- _What is needed_: Report all lines of the records that contain "Parts".

- _Raw data_:
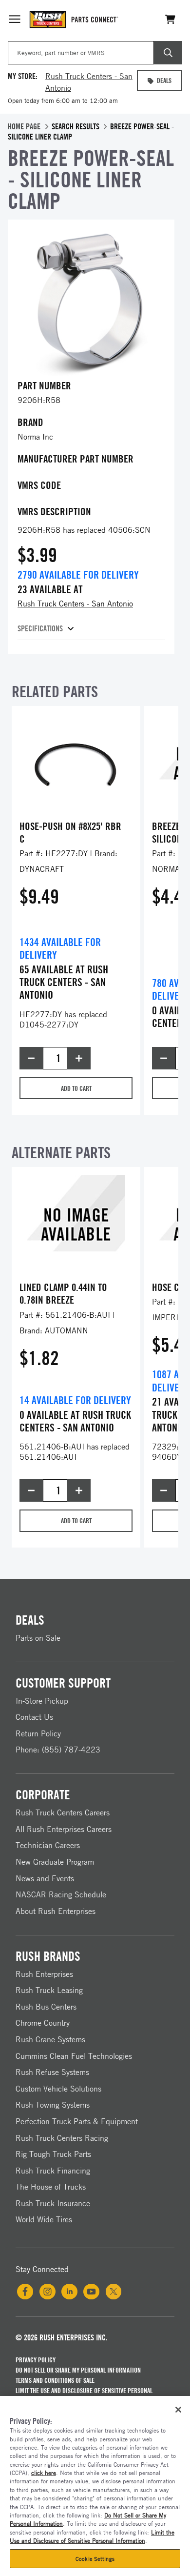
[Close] (178, 2409)
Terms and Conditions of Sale (55, 2380)
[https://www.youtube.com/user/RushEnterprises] (91, 2291)
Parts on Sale (38, 1638)
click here (43, 2472)
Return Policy (38, 1733)
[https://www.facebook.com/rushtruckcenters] (25, 2291)
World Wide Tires (44, 2219)
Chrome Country (43, 2023)
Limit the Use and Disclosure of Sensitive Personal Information (84, 2395)
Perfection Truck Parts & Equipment (77, 2121)
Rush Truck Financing (53, 2170)
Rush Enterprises (44, 1974)
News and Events (45, 1878)
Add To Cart (76, 1088)
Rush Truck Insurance (53, 2203)
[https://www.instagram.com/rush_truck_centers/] (47, 2291)
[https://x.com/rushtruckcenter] (113, 2291)
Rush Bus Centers (46, 2007)
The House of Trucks (51, 2187)
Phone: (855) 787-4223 (58, 1749)
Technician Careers (48, 1845)
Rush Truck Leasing (49, 1990)
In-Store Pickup (42, 1701)
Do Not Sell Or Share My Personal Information (78, 2370)
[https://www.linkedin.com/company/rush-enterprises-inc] (69, 2291)
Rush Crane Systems (50, 2039)
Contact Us (34, 1717)
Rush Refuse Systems (52, 2072)
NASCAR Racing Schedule (61, 1894)
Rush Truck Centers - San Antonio (75, 603)
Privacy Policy (36, 2359)
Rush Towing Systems (53, 2105)
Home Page (24, 126)
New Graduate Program (55, 1862)
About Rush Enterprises (55, 1911)
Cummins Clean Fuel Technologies (74, 2056)
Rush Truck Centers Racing (62, 2138)
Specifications (40, 628)
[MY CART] (171, 19)
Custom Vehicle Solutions (58, 2088)
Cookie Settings (95, 2558)
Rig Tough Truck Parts (53, 2154)
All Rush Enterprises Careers (64, 1829)
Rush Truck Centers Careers (63, 1812)
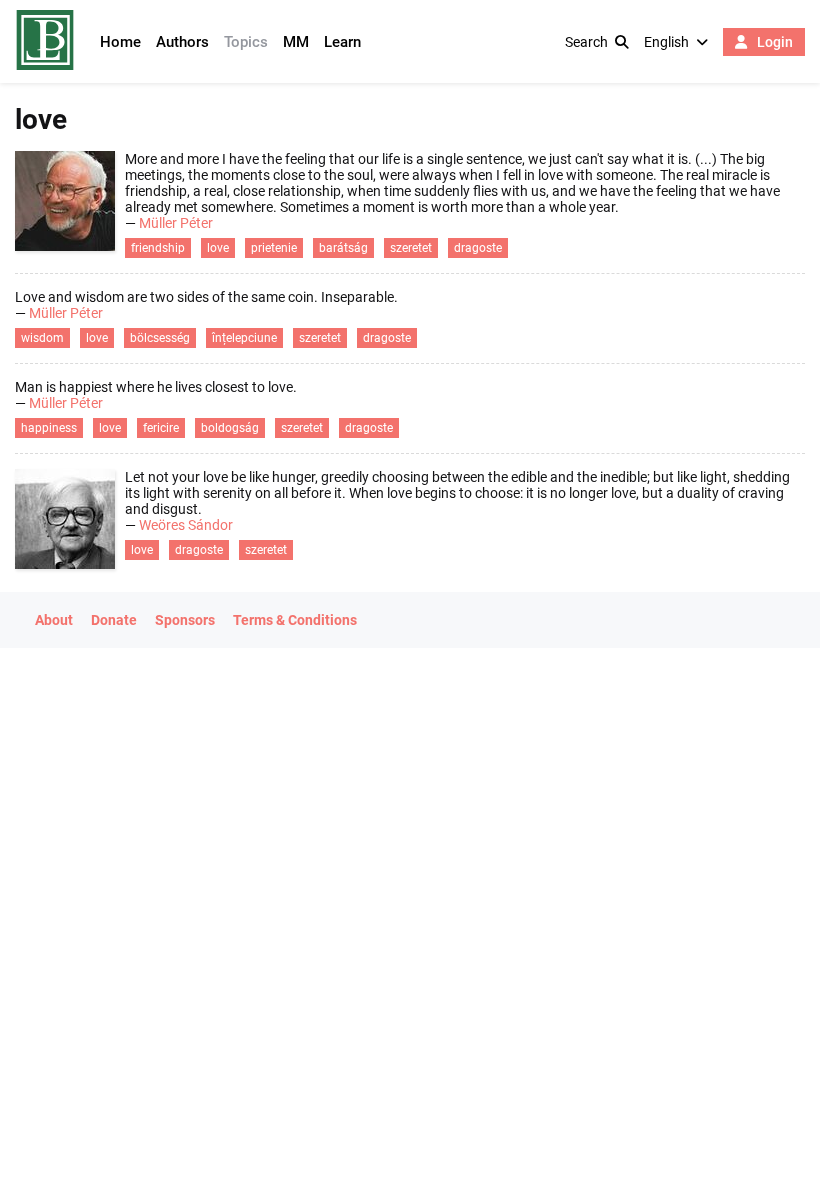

- _Task answer_:
Parts on Sale (38, 1638)
Perfection Truck Parts & Equipment (77, 2121)
Rig Tough Truck Parts (53, 2154)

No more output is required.